Given the great size of data, the best approach (performance wise) is to leave as much data processing to the database and not the application.
Create a temporary table that the data from the .csv file will be temporarily saved.
CREATE TABLE `imported` (
`id` int(11) NOT NULL,
`firstname` varchar(45) DEFAULT NULL,
`lastname` varchar(45) DEFAULT NULL,
`codes` varchar(450) DEFAULT NULL,
PRIMARY KEY (`id`)
) ENGINE=InnoDB DEFAULT CHARSET=utf8;
Loading the data from the .csv
to this table is pretty straightforward. I would suggest the use of MySqlCommand
(which is also your current approach). Also, using the same MySqlConnection
object for all INSERT
statements will reduce the total execution time.
Then to furthermore process the data, you can create a stored procedure that will handle it.
Assuming these two tables (taken from your simplified example):
CREATE TABLE `users` (
`PID` int(11) NOT NULL AUTO_INCREMENT,
`FName` varchar(45) DEFAULT NULL,
`LName` varchar(45) DEFAULT NULL,
PRIMARY KEY (`PID`)
) ENGINE=InnoDB AUTO_INCREMENT=3737 DEFAULT CHARSET=utf8;
and
CREATE TABLE `codes` (
`CID` int(11) NOT NULL AUTO_INCREMENT,
`PID` int(11) DEFAULT NULL,
`code` varchar(45) DEFAULT NULL,
PRIMARY KEY (`CID`)
) ENGINE=InnoDB AUTO_INCREMENT=15 DEFAULT CHARSET=utf8;
you can have the following stored procedure.

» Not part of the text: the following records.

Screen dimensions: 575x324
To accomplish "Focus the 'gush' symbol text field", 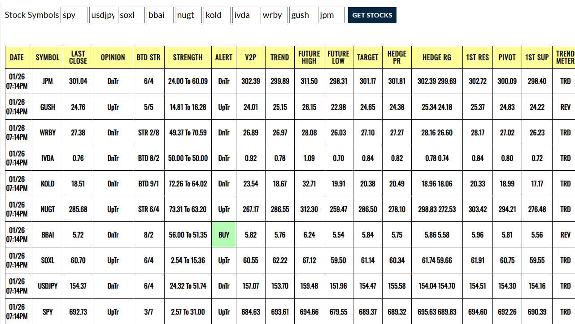I will (x=303, y=15).
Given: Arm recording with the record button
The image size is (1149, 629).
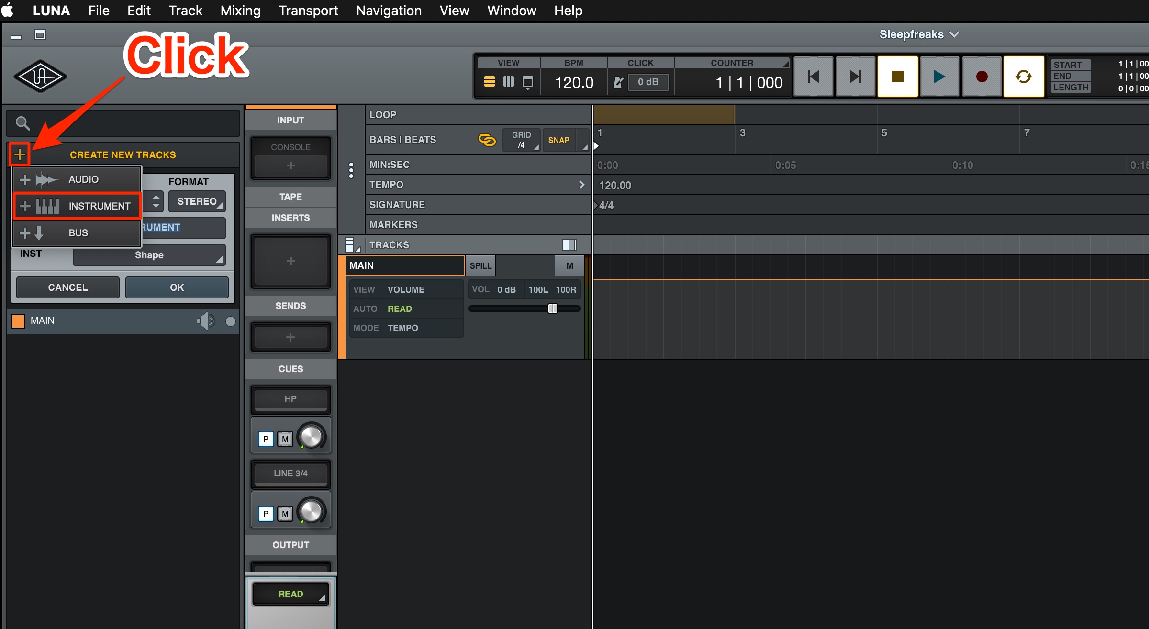Looking at the screenshot, I should (x=981, y=77).

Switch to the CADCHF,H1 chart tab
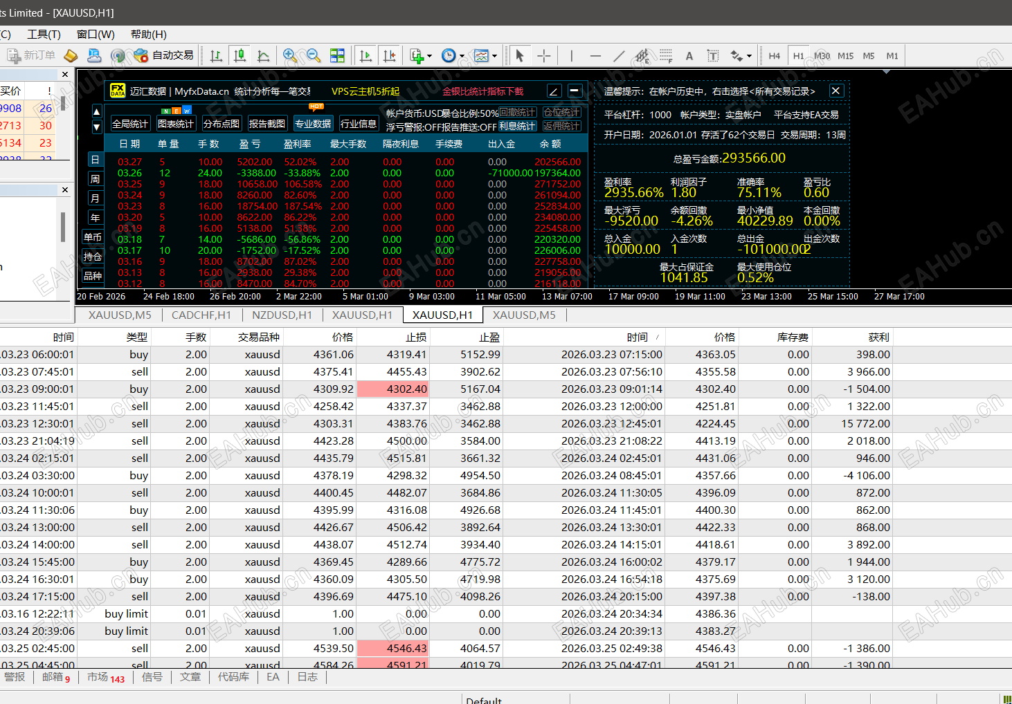coord(201,315)
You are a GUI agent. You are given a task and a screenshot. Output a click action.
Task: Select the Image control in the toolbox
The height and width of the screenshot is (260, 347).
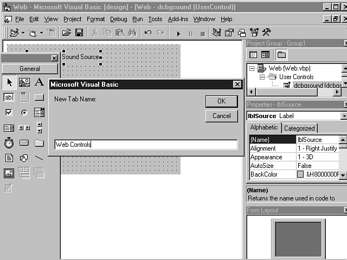coord(9,173)
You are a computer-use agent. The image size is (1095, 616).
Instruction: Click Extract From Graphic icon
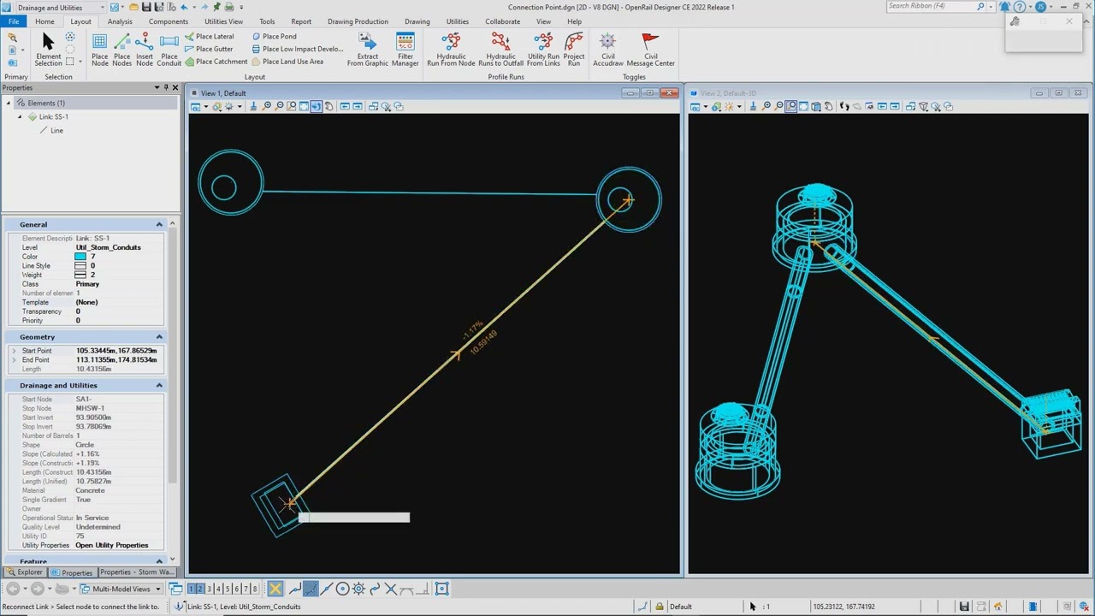click(367, 50)
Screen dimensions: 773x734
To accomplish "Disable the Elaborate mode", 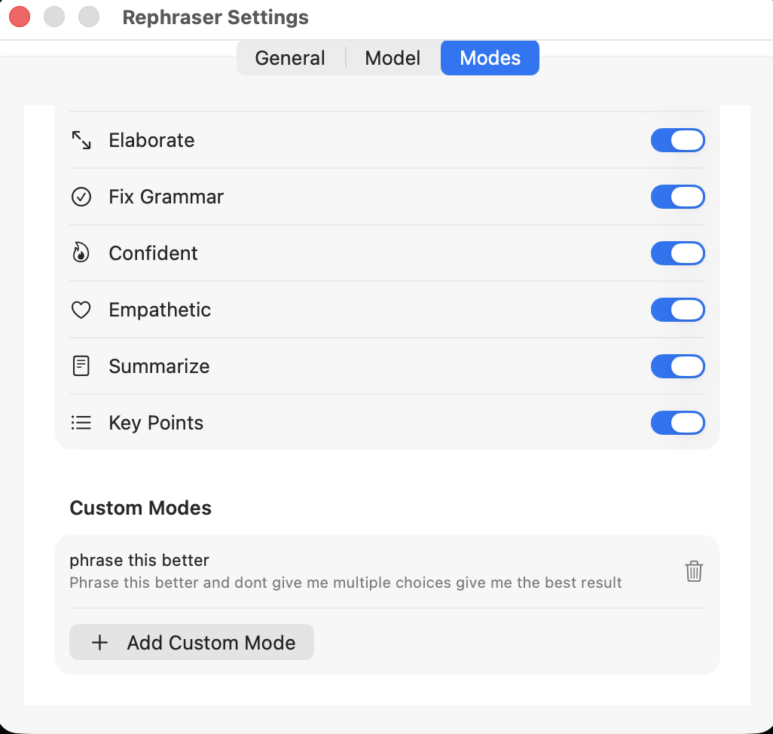I will (x=677, y=139).

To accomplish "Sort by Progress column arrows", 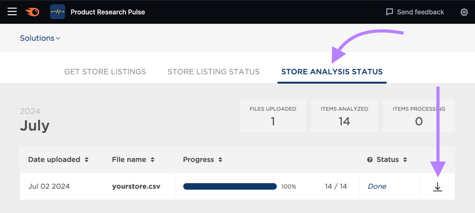I will (x=220, y=160).
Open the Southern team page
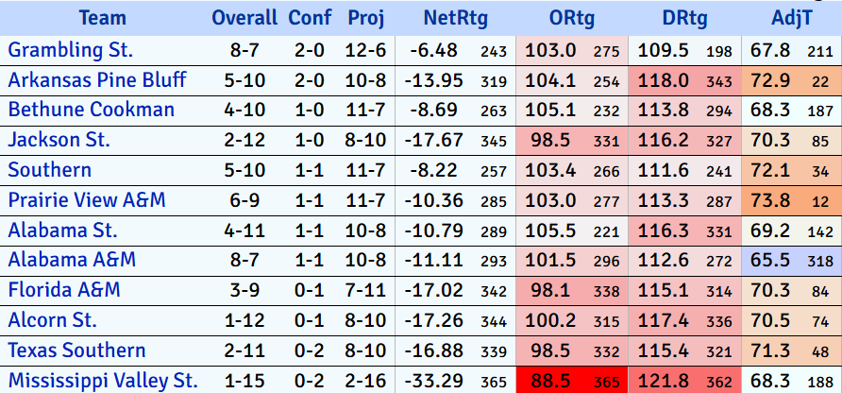The image size is (842, 393). (x=50, y=170)
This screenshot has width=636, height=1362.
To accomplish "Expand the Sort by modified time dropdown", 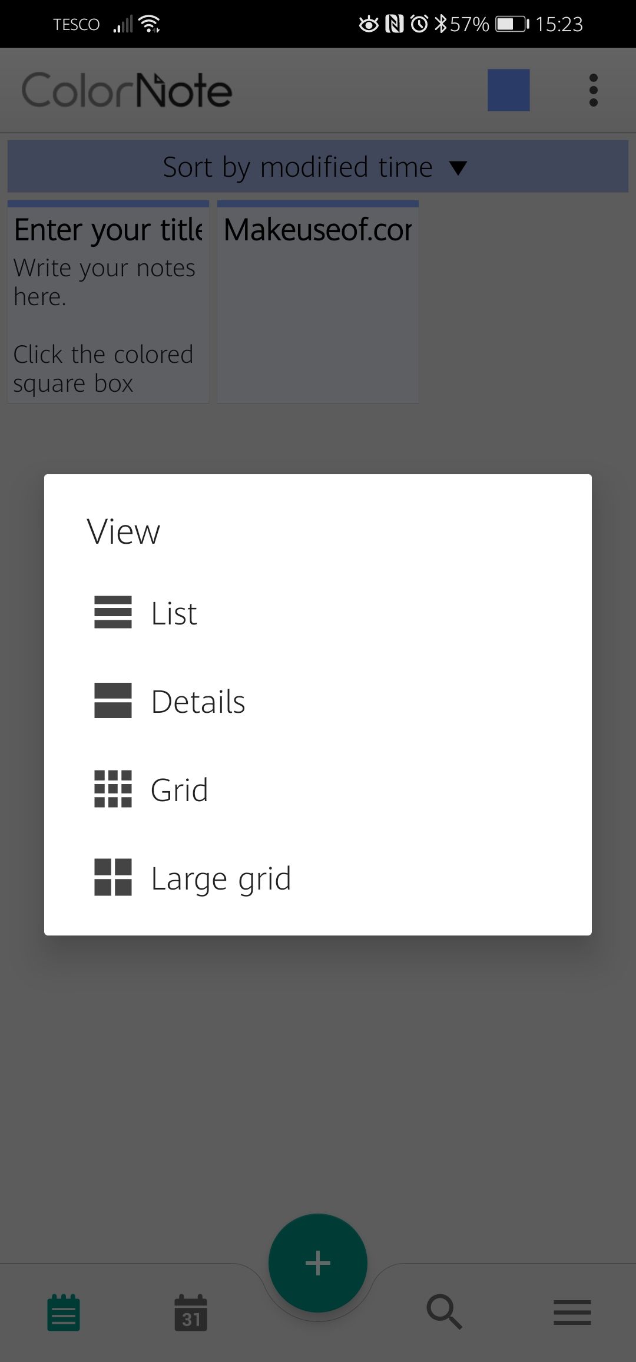I will pos(297,167).
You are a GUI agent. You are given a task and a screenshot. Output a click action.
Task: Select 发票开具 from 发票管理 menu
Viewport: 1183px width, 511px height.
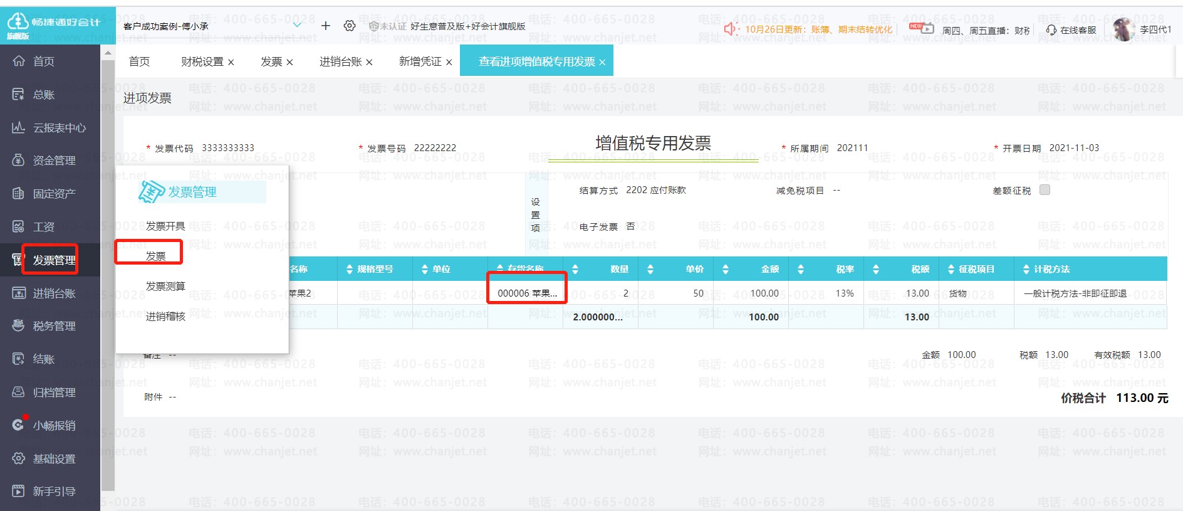pyautogui.click(x=165, y=226)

CREATE DEFINER=`root`@`localhost` PROCEDURE `import_data`()
BEGIN
DECLARE fname VARCHAR(255);
DECLARE lname VARCHAR(255);
DECLARE codesstr VARCHAR(255);
DECLARE splitted_value VARCHAR(255);
DECLARE done INT DEFAULT 0;
DECLARE newid INT DEFAULT 0;
DECLARE occurance INT DEFAULT 0;
DECLARE i INT DEFAULT 0;
DECLARE cur CURSOR FOR SELECT firstname,lastname,codes FROM imported;
DECLARE CONTINUE HANDLER FOR NOT FOUND SET done = 1;
OPEN cur;
import_loop:
LOOP FETCH cur INTO fname, lname, codesstr;
IF done = 1 THEN
LEAVE import_loop;
END IF;
INSERT INTO users (FName,LName) VALUES (fname, lname);
SET newid = LAST_INSERT_ID();
SET i=1;
SET occurance = (SELECT LENGTH(codesstr) - LENGTH(REPLACE(codesstr, ',', '')) + 1);
WHILE i <= occurance DO
SET splitted_value =
(SELECT REPLACE(SUBSTRING(SUBSTRING_INDEX(codesstr, ',', i),
LENGTH(SUBSTRING_INDEX(codesstr, ',', i - 1)) + 1), ',', ''));
INSERT INTO codes (PID, code) VALUES (newid, splitted_value);
SET i = i + 1;
END WHILE;
END LOOP;
CLOSE cur;
END
For every row in the source data, it makes an INSERT
statement for the user
table. Then there is a WHILE
loop to split the comma separated codes and make for each one an INSERT
statement for the codes
table.
Regarding the use of LAST_INSERT_ID()
, it is reliable on a PER CONNECTION basis (see doc here). If the MySQL connection used to run this stored procedure is not used by other transactions, the use of LAST_INSERT_ID()
is safe.
The ID that was generated is maintained in the server on a per-connection basis. This means that the value returned by the function to a given client is the first AUTO_INCREMENT value generated for most recent statement affecting an AUTO_INCREMENT column by that client. This value cannot be affected by other clients, even if they generate AUTO_INCREMENT values of their own. This behavior ensures that each client can retrieve its own ID without concern for the activity of other clients, and without the need for locks or transactions.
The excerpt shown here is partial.